Rotondo: The fact that they created the cloud-based solution and had it as far advanced as as they did is just exceptional work on their part. I mean, it really is a game changer. This also allows any cart-based device’s images to be uploaded to the to the cloud.

But it did still require some additional work. Specifically, to get the providers’ iPhones secure to be used as a device through which an image could then be uploaded to the record. Both we and the company underestimated how much work that would be, but we got through it. So the answer is we’ve been learning together. On the one hand, they brought the cloud-based portion of the technology way down the line. On the other hand, we both learned that there were still some barriers that we had to get through, but we were able to find our way through them. 

HCI: Besides studying the impact on clinical quality, you’re also studying workflows and adoption. Any lessons learned so far?
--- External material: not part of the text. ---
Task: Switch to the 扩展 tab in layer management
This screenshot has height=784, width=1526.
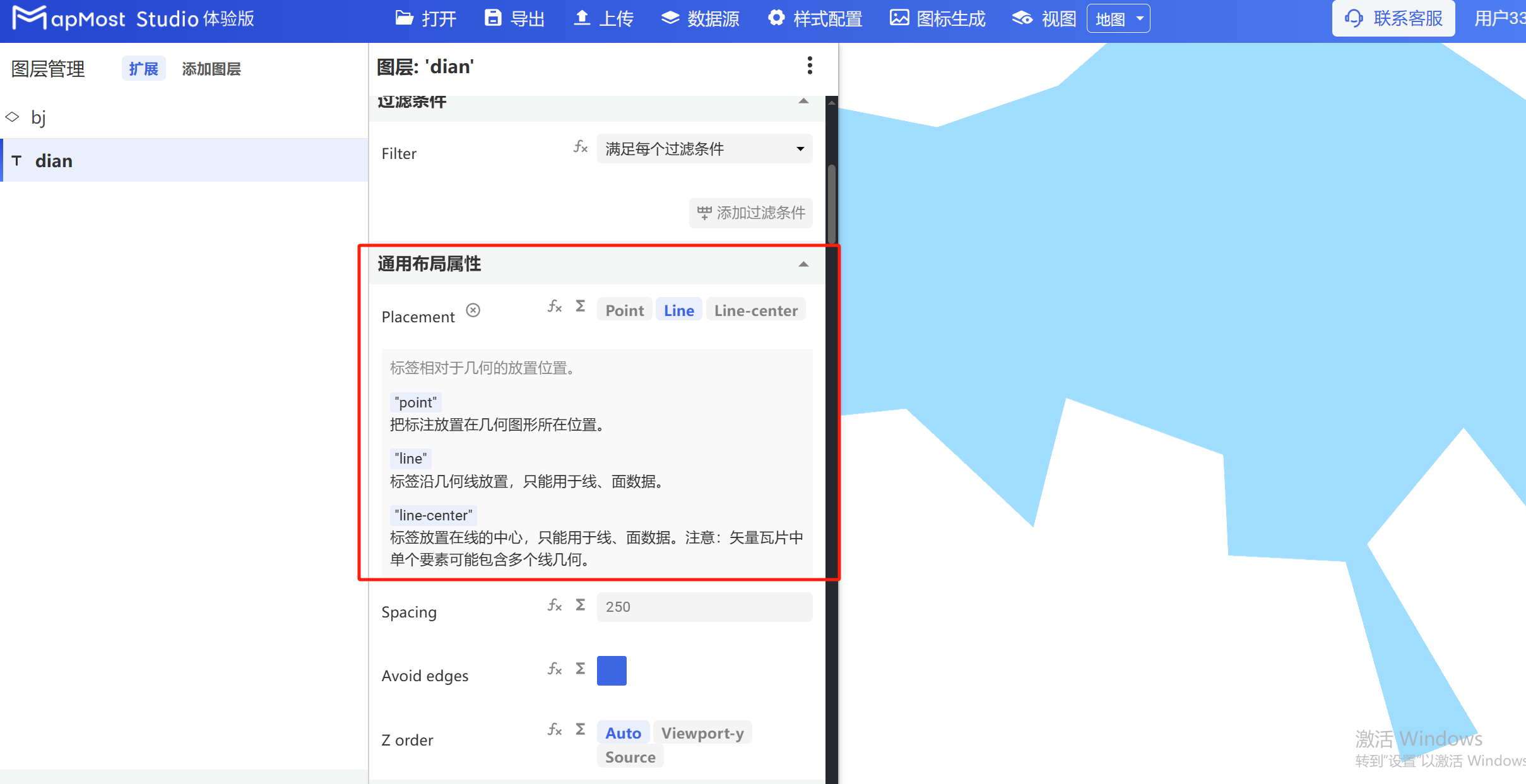Action: [143, 68]
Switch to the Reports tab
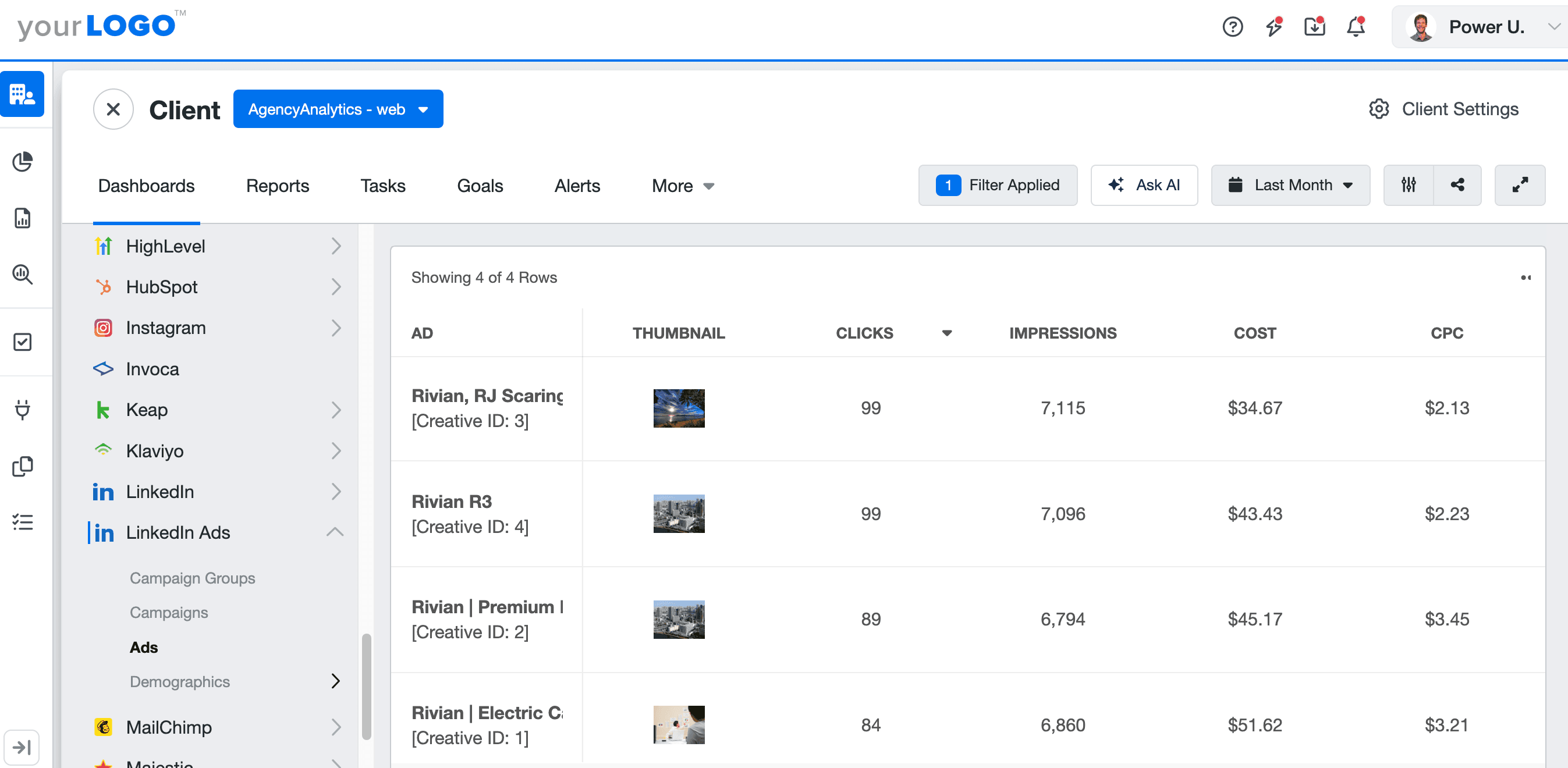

Rotondo: I think the results are about what one would expect. We’ve had early adopters who now wouldn’t practice without it. And then there’s an evolving group that’s in the middle. And then some folks who see it as an additional thing they have to learn and do, and don’t necessarily see the utility of that. We want to be respectful of what people can and cannot do. We only have 175 primary care physicians in our group, and they’re across all age groups. We have skewed this more toward our younger working groups and our students, because we know that they’re much more oriented toward technology, and they will end up actually driving the change. 
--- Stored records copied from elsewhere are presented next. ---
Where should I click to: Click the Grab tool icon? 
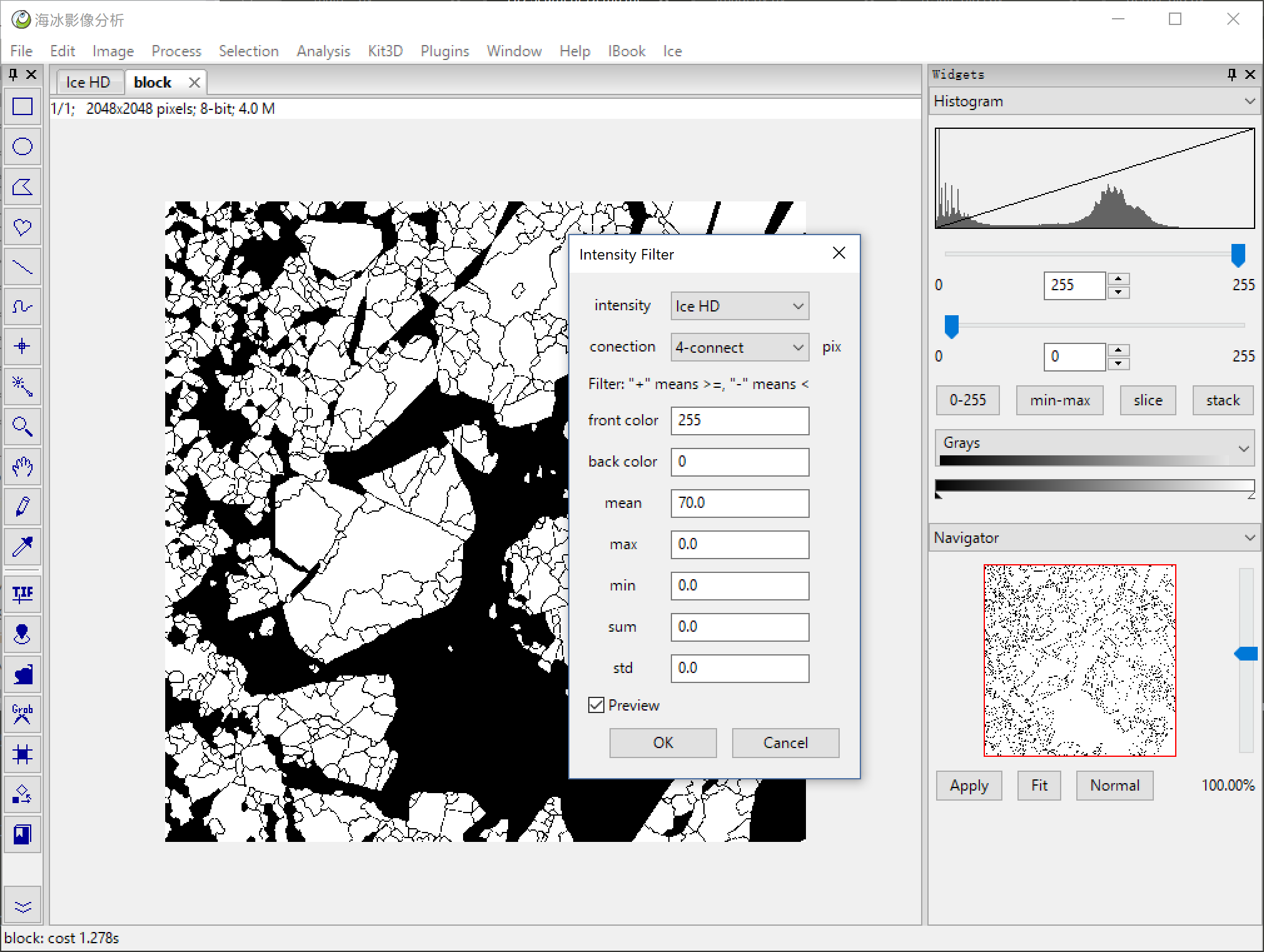click(23, 714)
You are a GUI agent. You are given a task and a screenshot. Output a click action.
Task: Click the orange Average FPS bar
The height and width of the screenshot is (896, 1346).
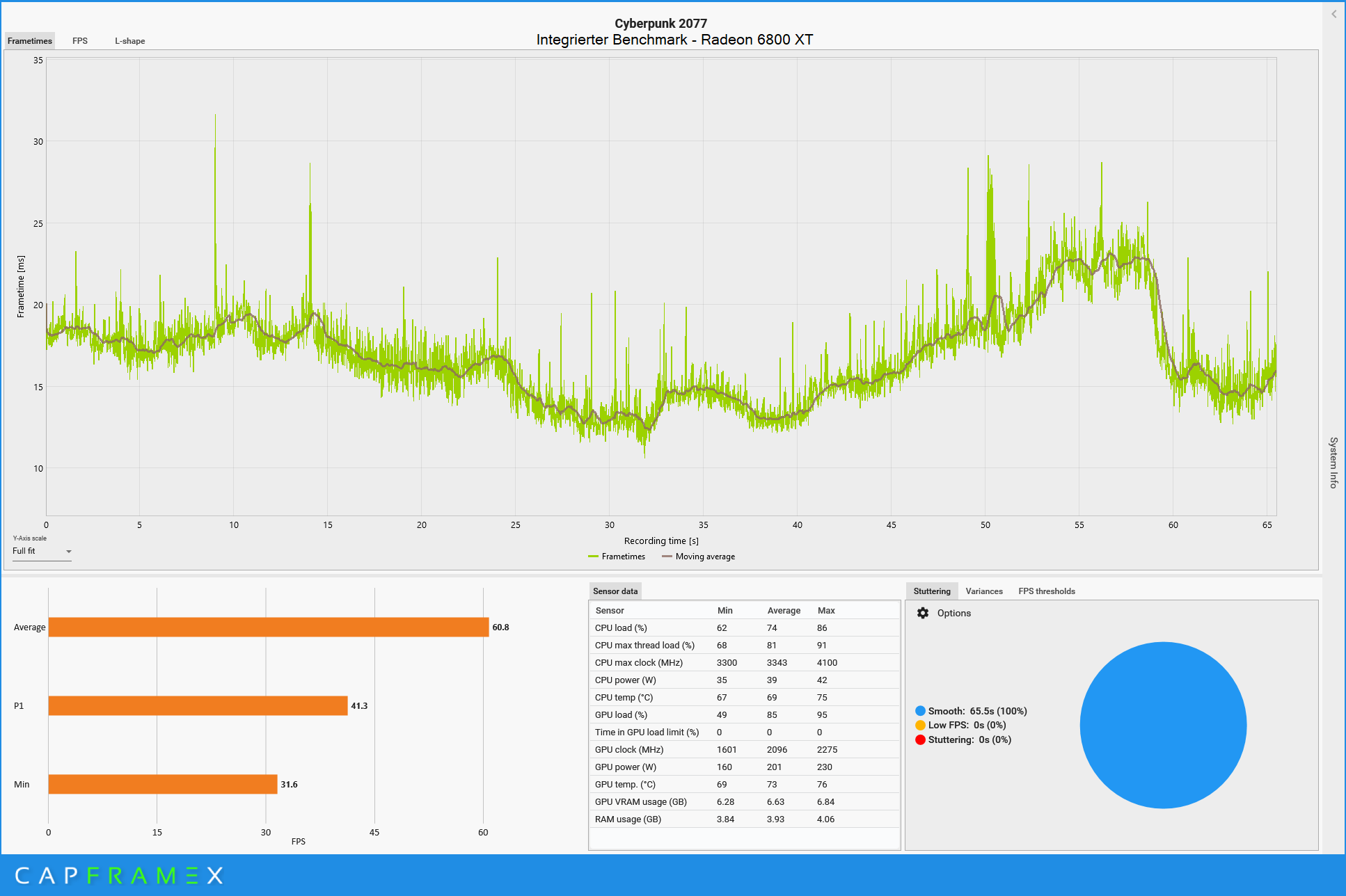268,627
HCI: Do you have a governance committee established around this project?

Rotondo: We have good practice governance committees in general through the medical faculty group governance structure. Whenever we introduce new technology into the health system, it doesn’t just happen because somebody wants it. We bring it through a process and make sure it’s fully vetted, so that it’s safe. We thought very clearly about what use cases will be applicable, and then we go from there. You’ve got to have governance policy. Then you’ve got to do monitoring and make certain that you’re doing it in a safe and responsible way. 

HCI: Is there still work to be done going forward on this?

Rotondo: We’ve been doing the deployments sequentially, rather than just throw 3,000 devices out there and see what happens. We’re learning as we go. So we anticipate that this rollout will continue for the next year into 2026. As we’re doing this across various use groups, we are studying the use cases as well, and then using that cumulative experience to benefit new people that we bring into the program. 

It’s going to be interesting to see what happens with the movement of hospital-at-home across the country, of more people being cared for in the home than ever. The ultrasound on a chip, regardless of of whose device it is, even though it’s proprietary for Butterfly at the moment, I think it’s going to be essential in home imaging. 

HCI: When we began the conversation, you mentioned its use in the hospital setting. Was there a group you started with first to pilot it? 

Rotondo: We actually started with primary care. We thought it was pretty innovative to start with primary care, not to jump into where there might be resistance in the emergency department and cardiology. They’ve been really accustomed to using cart-based technology. We started with new users who don’t do imaging, and it’s really fascinating how, as you would expect, some people took to it right away, and others less so. 

HCI: In the primary care setting, are there a couple of main things that they would use it for?

Rotondo: The use case that comes to mind is congestive heart failure, where you can identify fluid around the lungs. You can identify specific changes within the lung that occur as a result of congestive heart failure. Another one would be right upper quadrant pain looking for gallbladder problems. You can see thickening of the gallbladder or stones in the gallbladder. It really can get you to diagnose them, rather than run the patient off to x-ray or try to schedule a study. In some cases, you can do immediate referral to the specialist. Doing the modeling around that and what happens on the cost side is complicated, though, and it’s going to take more time for us to really understand that.